We are resuming a discussion broken off more than sixty years ago. In the dramatic period that centers around the year 1848, new ideas were abroad in the world; many of our states remodeled their constitutions; and six of them, including New York in the east and California in the west, inserted provisions saying: "The legislature may establish tribunals of conciliation." Not a single tribunal was established, the whole idea was submerged in the swift current of affairs culminating in the Civil War. It was forgotten, but today after two generations, the subject again presses for attention by the American Bar.

The nature of conciliation makes a precise definition difficult. Conciliation is not an institution (like a court); it is a method. A method of procedure, if you wish, but conciliation proceedings are so informal, so flexible, and so variable that our ancient friend, Mr. Chitty, who wrote an early treatise on pleading and knew exactly when to demur to an anticipatory replication in a declaration, would indignantly say that conciliation had no procedure worthy of the name at all. Although we cannot define the method of conciliation in detail because there are no fixed details, we can state its general form and outline...

Conciliation is an informal proceeding by which two disputants are enabled to discuss the issue between them in private before a trained and impartial third person having the dignity of official position, representing the state, who explains to them the rules of law applicable, informs them of the uncertainty and expense of litigation, tries to arouse their friendly feelings and suppress their fighting instincts. If an adjustment agreeable to the parties is reached, the official draws up a proper agreement, has it signed, and certifies it so that it may be entered in court as a judgment. There are no pleadings. There are no rules of evidence. The parties tell their stories in their own words. There are no lawyers-plaintiff and defendant appear in person.
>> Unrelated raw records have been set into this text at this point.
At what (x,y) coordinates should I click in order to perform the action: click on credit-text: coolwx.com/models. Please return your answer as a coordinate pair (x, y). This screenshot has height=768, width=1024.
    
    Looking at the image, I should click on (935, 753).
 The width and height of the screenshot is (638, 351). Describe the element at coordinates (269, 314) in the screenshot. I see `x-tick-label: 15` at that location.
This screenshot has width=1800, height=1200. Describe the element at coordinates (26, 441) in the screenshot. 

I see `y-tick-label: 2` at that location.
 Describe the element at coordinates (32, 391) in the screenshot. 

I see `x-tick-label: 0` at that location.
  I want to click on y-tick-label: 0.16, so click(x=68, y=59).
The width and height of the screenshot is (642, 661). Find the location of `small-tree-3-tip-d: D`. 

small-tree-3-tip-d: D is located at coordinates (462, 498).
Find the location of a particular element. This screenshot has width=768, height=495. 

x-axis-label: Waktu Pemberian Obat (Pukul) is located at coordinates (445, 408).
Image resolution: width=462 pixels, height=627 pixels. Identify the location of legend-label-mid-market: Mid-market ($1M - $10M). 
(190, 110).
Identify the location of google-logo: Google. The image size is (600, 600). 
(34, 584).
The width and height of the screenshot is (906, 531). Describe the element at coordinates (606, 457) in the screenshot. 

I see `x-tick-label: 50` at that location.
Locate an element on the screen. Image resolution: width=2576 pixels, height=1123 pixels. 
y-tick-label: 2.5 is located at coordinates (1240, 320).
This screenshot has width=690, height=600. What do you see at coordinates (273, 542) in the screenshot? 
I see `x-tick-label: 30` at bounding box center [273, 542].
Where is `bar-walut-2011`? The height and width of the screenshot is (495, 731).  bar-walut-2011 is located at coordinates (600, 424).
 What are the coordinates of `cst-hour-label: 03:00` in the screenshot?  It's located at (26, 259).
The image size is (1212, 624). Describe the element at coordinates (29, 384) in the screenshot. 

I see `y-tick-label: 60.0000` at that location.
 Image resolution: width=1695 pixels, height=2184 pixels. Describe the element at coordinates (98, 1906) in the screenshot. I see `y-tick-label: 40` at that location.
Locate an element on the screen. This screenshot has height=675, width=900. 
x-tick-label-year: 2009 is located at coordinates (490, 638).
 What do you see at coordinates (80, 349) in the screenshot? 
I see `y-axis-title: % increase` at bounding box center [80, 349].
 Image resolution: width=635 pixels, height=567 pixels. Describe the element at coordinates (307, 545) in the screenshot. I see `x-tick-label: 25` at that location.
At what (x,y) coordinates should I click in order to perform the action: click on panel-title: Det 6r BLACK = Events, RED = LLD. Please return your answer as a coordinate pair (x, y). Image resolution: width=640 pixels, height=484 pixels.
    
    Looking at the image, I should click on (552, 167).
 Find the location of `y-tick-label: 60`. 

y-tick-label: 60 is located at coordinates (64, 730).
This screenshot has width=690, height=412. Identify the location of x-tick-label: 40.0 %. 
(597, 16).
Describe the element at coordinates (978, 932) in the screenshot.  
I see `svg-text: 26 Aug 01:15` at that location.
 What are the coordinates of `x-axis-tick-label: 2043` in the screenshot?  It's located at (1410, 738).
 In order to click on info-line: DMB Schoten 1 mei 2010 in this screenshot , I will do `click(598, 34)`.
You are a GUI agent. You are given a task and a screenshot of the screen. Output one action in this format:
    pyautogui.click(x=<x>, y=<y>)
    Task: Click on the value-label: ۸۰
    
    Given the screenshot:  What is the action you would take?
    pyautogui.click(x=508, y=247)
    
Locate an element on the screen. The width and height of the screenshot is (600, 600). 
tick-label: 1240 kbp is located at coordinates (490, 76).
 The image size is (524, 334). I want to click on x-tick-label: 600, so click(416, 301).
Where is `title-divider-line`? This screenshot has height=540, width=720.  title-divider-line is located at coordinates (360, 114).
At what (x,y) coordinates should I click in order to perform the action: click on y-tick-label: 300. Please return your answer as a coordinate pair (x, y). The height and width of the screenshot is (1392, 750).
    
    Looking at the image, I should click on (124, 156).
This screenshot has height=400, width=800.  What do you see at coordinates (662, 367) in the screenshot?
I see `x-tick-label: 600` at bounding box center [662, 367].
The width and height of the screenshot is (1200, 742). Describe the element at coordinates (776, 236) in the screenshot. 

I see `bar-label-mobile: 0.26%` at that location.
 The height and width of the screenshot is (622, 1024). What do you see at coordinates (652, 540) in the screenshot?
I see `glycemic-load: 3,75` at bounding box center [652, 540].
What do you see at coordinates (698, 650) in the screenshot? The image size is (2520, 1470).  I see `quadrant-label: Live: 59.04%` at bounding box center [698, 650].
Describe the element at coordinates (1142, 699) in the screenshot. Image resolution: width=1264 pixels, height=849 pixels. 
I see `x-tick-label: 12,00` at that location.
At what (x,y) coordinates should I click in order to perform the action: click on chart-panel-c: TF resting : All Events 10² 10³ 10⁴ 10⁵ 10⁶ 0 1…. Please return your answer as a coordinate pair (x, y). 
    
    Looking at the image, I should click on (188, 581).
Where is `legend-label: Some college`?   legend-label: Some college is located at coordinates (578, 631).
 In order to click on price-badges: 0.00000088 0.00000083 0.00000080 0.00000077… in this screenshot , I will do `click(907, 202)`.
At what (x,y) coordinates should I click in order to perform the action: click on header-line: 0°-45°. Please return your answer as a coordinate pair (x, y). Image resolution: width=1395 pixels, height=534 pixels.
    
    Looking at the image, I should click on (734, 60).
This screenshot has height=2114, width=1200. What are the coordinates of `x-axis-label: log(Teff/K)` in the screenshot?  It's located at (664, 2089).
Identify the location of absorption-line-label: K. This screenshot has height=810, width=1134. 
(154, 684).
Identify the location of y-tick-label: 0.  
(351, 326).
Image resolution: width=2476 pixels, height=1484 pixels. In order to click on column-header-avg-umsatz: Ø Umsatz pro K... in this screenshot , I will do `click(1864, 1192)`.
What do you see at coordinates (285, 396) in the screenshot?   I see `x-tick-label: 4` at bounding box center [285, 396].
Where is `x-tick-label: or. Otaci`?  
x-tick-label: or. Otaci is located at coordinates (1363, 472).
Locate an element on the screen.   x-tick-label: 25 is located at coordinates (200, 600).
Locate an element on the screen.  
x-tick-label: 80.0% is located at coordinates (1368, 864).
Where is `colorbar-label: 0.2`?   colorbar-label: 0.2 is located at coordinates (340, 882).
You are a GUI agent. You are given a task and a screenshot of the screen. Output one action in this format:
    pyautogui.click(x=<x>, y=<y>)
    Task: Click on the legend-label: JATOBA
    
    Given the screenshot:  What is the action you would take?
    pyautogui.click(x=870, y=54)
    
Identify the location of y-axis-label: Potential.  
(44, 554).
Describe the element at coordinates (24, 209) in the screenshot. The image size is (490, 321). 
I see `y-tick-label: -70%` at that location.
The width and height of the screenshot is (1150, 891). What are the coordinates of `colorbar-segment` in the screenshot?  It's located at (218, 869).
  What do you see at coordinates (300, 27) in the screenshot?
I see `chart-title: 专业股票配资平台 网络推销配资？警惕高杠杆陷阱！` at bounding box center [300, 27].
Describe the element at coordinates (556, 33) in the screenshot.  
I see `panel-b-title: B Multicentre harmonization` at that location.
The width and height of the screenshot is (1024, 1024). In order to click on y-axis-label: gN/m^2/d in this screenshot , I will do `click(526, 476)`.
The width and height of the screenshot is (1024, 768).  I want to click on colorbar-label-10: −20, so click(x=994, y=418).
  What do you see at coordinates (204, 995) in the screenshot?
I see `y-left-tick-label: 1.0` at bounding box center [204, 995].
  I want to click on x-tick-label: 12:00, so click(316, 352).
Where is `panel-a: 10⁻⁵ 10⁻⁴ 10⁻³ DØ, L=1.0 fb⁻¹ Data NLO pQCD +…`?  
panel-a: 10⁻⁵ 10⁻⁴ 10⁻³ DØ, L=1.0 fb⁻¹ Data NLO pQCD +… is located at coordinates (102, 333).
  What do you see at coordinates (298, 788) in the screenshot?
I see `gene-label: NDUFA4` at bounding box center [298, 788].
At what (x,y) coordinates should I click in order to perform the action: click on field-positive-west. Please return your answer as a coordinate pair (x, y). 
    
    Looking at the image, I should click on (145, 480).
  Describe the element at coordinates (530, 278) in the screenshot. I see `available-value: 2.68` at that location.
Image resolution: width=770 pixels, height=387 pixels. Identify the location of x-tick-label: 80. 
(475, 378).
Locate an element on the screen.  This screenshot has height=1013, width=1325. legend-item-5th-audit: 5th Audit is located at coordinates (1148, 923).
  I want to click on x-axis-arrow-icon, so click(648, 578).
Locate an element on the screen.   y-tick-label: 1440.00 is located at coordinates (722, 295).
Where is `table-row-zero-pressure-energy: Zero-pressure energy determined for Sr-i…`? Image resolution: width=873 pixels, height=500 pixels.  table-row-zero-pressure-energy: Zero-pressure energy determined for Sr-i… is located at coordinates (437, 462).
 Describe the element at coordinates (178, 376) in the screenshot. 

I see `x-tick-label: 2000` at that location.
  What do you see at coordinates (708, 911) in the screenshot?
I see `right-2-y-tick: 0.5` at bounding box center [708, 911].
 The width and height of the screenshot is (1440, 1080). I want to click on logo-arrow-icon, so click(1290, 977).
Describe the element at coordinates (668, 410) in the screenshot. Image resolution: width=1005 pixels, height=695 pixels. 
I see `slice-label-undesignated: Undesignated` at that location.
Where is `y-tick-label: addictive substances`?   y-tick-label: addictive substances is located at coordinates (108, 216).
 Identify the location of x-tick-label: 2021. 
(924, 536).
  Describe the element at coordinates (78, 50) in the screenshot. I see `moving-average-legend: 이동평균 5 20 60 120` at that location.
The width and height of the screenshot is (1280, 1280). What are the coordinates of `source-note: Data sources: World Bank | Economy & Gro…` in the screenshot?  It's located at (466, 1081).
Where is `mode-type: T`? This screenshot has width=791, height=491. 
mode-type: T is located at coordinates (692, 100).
2. RELATION OF CONCILIATION TO THE ADMINISTRATION OF JUSTICE

What is the relation of this conciliation proceeding to the administration of justice; where does it fit into our established legal institutions? Conciliation, being flexible, adapts itself to our present system in different ways, and appears in various guises, but a sound analysis reveals, I think, two distinct types of relationship:

(1) Conciliation may be carried on by tribunals acting entirely independently of the courts. Here conciliation is an auxiliary to the system of courts. The connecting link is the provision of law that no case can be tried in the courts until first an attempt at conciliation has been made.